The World Bank: Why It Is Still Needed and Why It Still Disappoints

Journal of Economic Perspectives · 2016
被引 82
人大 A-ABS 4

中文导读

探讨世界银行在资本转移角色减弱后,如何通过提供发展知识这一公共产品继续发挥作用,并批评其“知识银行”口号与现实脱节,提出应更注重了解客户国需求、推动亲贫政策和支持全球公共品。

Abstract

Does the World Bank still have an important role to play? How might it fulfill that role? The paper begins with a brief account of how the Bank works. It then argues that, while the Bank is no longer the primary conduit for capital from high-income to low-income countries, it still has an important role in supplying the public good of development knowledge—a role that is no less pressing today than ever. This argument is not a new one. In 1996, the Bank’s President at the time, James D. Wolfensohn, laid out a vision for the “knowledge bank,” an implicit counterpoint to what can be called the “lending bank.” The paper argues that the past rhetoric of the “knowledge bank” has not matched the reality.
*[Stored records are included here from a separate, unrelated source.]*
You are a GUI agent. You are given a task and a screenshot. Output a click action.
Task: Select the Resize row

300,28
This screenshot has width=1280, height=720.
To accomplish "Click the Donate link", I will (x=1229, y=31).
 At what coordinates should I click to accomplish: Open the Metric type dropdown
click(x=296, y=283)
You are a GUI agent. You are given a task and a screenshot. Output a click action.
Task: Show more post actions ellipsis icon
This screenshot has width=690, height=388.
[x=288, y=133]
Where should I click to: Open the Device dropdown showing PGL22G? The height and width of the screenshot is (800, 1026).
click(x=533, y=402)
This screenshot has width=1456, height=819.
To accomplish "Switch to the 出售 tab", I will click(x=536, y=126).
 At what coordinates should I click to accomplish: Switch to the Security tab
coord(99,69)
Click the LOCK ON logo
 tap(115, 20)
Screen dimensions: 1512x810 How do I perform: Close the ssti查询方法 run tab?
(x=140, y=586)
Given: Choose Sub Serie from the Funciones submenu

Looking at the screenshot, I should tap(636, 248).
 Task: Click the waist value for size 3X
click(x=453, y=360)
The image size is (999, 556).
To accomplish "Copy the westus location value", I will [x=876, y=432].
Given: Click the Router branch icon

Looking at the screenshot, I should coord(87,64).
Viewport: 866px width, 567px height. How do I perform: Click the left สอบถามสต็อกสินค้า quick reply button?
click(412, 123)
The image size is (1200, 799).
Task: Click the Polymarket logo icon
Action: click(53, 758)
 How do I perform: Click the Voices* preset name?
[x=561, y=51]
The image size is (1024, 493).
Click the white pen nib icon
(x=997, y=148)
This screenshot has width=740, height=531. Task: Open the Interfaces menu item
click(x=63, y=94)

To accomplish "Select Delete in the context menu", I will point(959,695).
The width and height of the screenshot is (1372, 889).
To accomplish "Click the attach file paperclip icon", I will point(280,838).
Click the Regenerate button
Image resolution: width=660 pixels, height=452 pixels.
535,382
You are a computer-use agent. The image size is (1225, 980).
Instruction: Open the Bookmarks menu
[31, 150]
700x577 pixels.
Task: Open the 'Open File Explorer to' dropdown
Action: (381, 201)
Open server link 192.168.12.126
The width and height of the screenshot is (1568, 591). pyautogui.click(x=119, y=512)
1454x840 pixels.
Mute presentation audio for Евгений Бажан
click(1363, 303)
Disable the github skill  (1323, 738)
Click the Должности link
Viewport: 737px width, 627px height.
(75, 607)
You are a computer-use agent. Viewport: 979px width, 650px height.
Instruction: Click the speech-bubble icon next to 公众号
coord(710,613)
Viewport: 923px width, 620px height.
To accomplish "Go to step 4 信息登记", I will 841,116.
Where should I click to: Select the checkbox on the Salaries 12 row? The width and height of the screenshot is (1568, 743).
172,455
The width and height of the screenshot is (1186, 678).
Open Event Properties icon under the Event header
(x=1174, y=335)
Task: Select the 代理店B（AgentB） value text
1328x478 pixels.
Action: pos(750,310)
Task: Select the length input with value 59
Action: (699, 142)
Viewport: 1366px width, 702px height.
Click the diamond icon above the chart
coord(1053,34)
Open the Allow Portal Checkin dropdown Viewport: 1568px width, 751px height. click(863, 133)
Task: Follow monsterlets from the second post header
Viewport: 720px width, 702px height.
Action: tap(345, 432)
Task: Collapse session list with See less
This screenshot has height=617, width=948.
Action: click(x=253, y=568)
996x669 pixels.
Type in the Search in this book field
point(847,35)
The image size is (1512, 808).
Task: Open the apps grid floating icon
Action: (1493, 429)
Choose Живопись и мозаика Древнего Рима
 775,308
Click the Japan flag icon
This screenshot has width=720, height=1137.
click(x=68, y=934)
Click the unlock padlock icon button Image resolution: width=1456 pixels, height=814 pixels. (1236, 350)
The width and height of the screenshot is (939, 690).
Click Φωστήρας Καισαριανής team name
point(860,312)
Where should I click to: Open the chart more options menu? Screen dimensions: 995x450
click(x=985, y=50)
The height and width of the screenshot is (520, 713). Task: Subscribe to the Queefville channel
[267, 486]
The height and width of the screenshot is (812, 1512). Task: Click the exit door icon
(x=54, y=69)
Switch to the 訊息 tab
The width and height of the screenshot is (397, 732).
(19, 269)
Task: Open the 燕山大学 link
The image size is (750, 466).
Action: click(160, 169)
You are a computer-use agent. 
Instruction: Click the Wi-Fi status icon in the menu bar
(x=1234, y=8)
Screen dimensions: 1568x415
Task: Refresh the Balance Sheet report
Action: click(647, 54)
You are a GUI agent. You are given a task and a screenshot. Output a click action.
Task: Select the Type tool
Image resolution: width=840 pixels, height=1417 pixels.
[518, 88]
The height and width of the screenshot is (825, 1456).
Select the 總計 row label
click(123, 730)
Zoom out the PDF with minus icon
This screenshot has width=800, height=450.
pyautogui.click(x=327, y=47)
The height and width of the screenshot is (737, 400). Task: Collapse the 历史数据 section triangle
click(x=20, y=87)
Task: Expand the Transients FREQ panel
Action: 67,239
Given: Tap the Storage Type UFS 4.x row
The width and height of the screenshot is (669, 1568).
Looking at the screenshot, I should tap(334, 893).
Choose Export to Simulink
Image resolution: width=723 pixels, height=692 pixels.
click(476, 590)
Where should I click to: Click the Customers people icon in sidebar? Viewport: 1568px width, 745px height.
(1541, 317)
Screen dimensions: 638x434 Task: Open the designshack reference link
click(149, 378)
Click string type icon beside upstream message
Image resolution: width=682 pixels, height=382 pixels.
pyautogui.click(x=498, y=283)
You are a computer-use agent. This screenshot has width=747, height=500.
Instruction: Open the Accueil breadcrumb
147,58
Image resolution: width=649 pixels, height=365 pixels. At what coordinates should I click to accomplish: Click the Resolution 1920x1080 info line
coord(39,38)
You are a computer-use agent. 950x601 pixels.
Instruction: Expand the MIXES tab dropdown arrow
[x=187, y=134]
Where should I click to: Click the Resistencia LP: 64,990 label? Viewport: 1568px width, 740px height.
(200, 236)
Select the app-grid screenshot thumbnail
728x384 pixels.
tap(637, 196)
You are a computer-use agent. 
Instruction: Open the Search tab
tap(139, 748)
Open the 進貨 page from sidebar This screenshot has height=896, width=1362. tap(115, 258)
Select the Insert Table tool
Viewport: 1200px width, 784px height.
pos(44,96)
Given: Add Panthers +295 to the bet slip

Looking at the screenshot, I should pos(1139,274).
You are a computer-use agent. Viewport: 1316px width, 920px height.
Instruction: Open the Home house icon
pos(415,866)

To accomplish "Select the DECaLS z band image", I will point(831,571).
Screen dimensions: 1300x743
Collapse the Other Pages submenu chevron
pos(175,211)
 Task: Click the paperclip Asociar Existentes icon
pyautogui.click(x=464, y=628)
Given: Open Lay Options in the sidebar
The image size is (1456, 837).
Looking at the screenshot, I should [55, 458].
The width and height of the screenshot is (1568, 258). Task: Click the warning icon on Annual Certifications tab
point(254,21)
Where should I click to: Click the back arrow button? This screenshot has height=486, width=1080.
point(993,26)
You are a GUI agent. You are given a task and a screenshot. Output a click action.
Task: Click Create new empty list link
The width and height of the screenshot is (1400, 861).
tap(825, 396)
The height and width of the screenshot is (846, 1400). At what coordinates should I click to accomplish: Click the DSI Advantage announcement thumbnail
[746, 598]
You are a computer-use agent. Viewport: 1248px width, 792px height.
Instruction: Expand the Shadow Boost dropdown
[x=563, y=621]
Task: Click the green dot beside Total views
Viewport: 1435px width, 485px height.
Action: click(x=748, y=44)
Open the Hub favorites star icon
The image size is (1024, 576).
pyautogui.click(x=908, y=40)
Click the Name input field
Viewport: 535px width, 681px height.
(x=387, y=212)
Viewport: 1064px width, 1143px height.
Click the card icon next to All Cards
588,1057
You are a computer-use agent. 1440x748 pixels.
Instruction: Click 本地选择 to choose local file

An institution such as the World Bank—explicitly committed to global poverty reduction—should be more heavily invested in knowing what is needed in its client countries as well as in international coordination. It should be consistently arguing for well-informed pro-poor policies in its member countries, tailored to the needs of each country, even when such policies are unpopular with the powers-that-be. It should also be using its financial weight, combined with its analytic and convening powers, to support global public goods. In all this, there is a continuing role for lending, but it must be driven by knowledge—both in terms of what gets done and how it is geared to learning. The paper argues that the Bank disappoints in these tasks but that it could perform better.